His friend John Lamar recalled that the congregation at the church was a little spooked when piped-in music that was halted to let the priest speak, suddenly started up again.
“We all said, ‘Oh, that’s Magoo,’ He was a great trickster,” Lamar said, referring to his friend by the nickname he acquired in childhood.
And as the mourners left the church, the sky cleared briefly and a rainbow appeared.
“We felt his presence there,” Lamar said.
And now, 13 years later, Mugavero, who was a local musician and disc jockey, is again making his presence felt.
To bring awareness to World AIDS Day, Dec. 1, Connecticut College brought to campus a section the AIDS Memorial Quilt. Mugavero’s panel, created out of his T-shirts soon after his death by Lamar and a dozen fellow DJs from WCNI radio at Conn, was one of a couple hundred on display at the college.
Mugavero’s panel included musical notes in honor of his band “Kat Thang,” which used to open for The Reducers. There was a can of “Hygienic condensed lobster soup” in honor of the Hygienic Arts Gallery; Stonehenge, a place Mugavero once visited. Mr. Bubbles surrounded by a string of plastic pearls also figures prominently on the 3- by-6-foot panel.
“Mr. Bubbles was the cutest little T-shirt he ever had,” Lamar said. “He saved up box tops to get that T-shirt. Pink was his favorite color.”
Claudia Highbaugh, dean of religious and spiritual life at Conn, brought the quilt to campus so students and the community could see a visual representation of the lives touched by AIDS. It was on display for one week at Crozier-Williams Student Center.
“The most important thing about the quilt is the whole idea of remembrance,” said Highbaugh. “From 1982 to 1990, entire populations of gay communities were wiped out.”
Maryann Lidestri, Mugavero’s sister, wasn’t involved in the making of the quilt, but had seen the finished piece back in 1996.
“It’s very overwhelming,” said Lidestri, who had small children and an ailing mother when her brother was sick.
She visited the quilt again at a reception at Conn where she met her brother’s friends.
“It’s kind of a way for all of us to still be connected. My brother was a people person and this would make him very happy,” she said.
The quilt idea was conceived in 1985 in San Francisco by gay rights activists to honor their friends who were dying from AIDS. Parts of the quilt are continuously on display throughout the United States.
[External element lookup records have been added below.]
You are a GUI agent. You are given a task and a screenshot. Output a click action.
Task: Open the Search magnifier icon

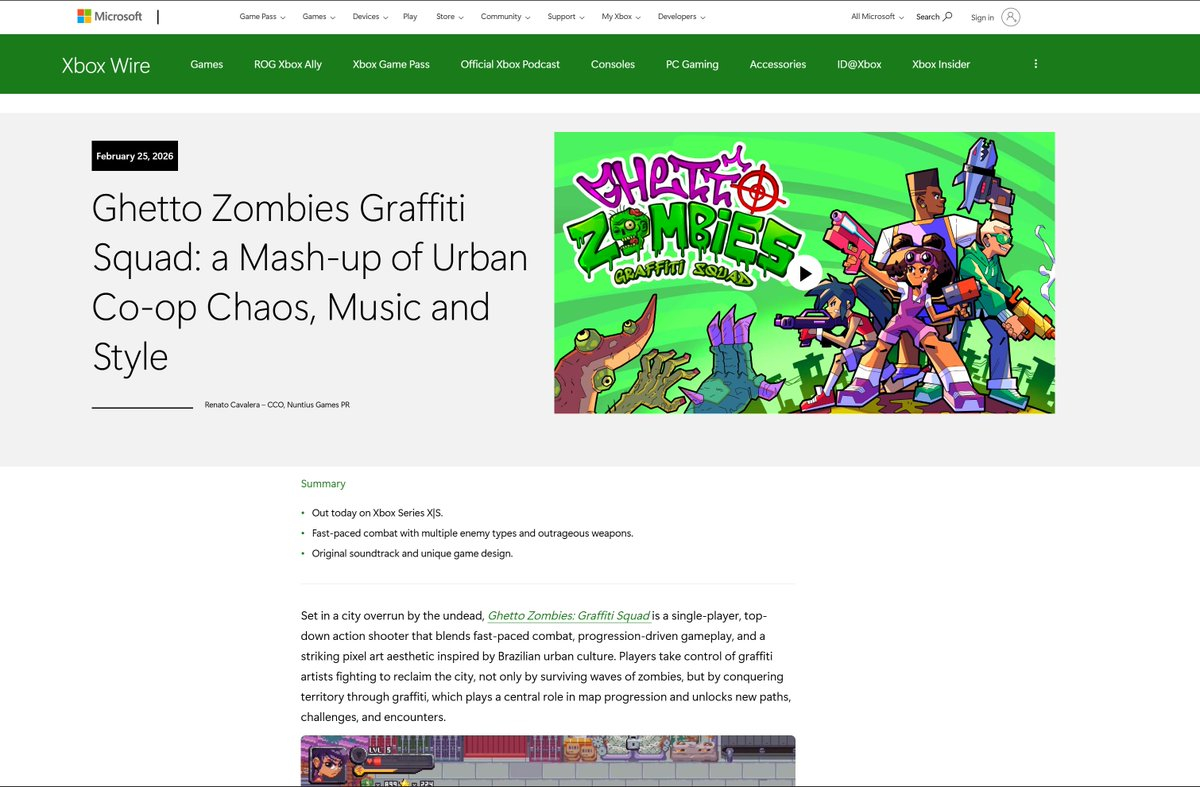pos(948,17)
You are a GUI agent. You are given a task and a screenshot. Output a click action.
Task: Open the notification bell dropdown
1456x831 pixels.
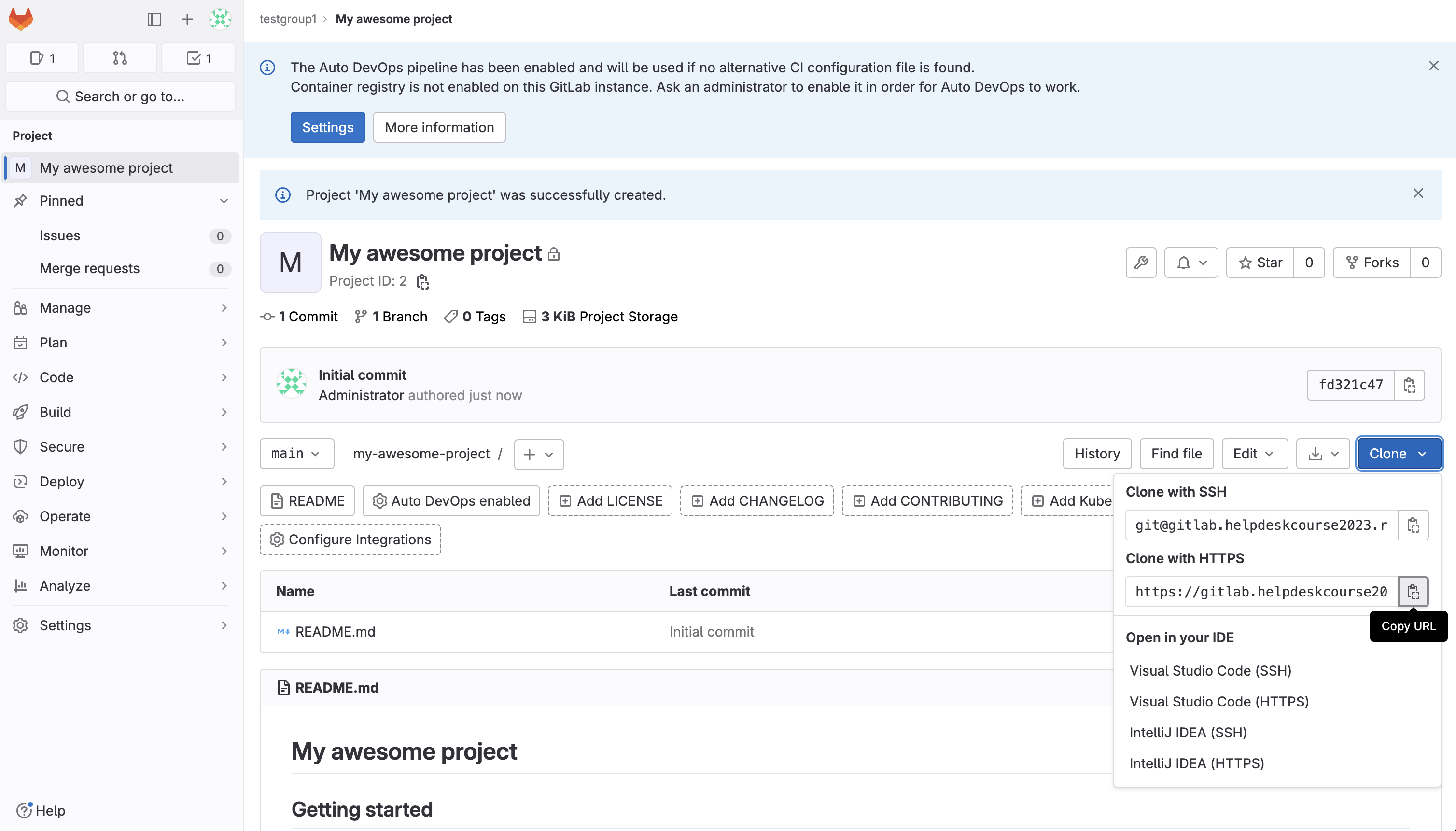pos(1191,263)
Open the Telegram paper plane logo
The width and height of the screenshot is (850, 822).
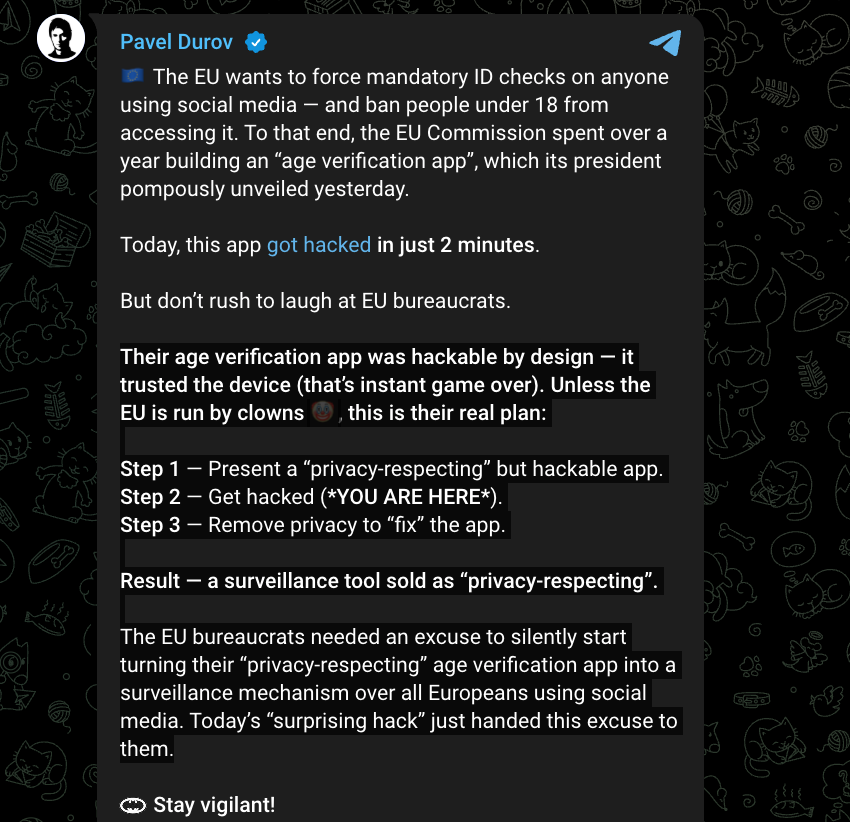click(665, 43)
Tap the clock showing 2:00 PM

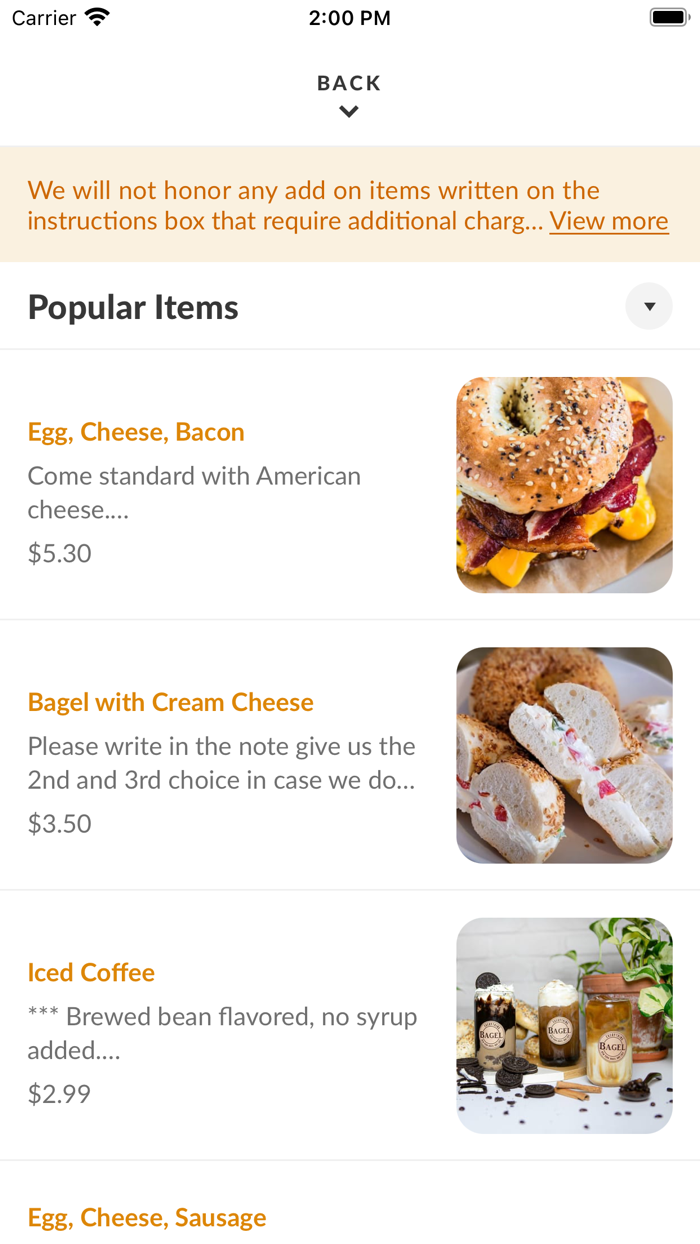click(x=349, y=17)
There are more than 46,000 panels contained in 5,748 sections of the quilt. The last time the quilt was on display was in 1996 when sections were placed end to end, covering the entire National Mall in Washington, D.C.
There are more than 91,000 names on the quilt, which includes 52 miles of fabric.
Lamar said the loss of his friend was devastating and sent him into a depression.
“Quite frankly, it destroyed me,” he said. “He died because he was poor and couldn’t afford all fancy new drugs. At the time, that was the very edge of the breakthroughs for treating AIDS. It was so sad—he didn’t have to die.”
But Lamar said working on the quilt was cathartic, and seeing it again at Conn College prompted a release of new emotion.
Although his friend’s death is remote, he said, he thinks about him every day.
“We wanted for Magoo’s panel to be happy and exuberant,” he said.
The back side of the quilt is a rainbow.